• _SHORT TASK_: Can you copy down every one of the records below word for word?
══════════════════════════════
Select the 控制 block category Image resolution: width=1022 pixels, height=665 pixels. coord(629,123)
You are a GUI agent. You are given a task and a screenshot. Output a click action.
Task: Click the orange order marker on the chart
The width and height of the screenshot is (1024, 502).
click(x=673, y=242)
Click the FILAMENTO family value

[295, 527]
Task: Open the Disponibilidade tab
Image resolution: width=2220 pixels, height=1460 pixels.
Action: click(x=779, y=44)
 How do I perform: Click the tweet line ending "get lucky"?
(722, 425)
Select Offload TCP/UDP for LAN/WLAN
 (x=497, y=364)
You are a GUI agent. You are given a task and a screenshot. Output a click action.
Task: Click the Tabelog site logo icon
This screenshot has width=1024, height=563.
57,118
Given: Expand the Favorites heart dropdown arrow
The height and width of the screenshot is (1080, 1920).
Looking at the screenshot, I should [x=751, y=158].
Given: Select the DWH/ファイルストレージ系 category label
══════════════════════════════
• _RESULT OF THIS EXERCISE_:
Select the 控制 block category Image resolution: width=1022 pixels, height=665 pixels. coord(629,123)
You are a GUI agent. You are given a task and a screenshot. Output a click action.
Task: Click the orange order marker on the chart
The width and height of the screenshot is (1024, 502).
click(x=673, y=242)
Click the FILAMENTO family value

[295, 527]
Task: Open the Disponibilidade tab
Image resolution: width=2220 pixels, height=1460 pixels.
Action: click(x=779, y=44)
 How do I perform: Click the tweet line ending "get lucky"?
(722, 425)
Select Offload TCP/UDP for LAN/WLAN
 (x=497, y=364)
You are a GUI agent. You are given a task and a screenshot. Output a click action.
Task: Click the Tabelog site logo icon
This screenshot has width=1024, height=563.
57,118
Given: Expand the Favorites heart dropdown arrow
The height and width of the screenshot is (1080, 1920).
Looking at the screenshot, I should [x=751, y=158].
Given: Select the DWH/ファイルストレージ系 category label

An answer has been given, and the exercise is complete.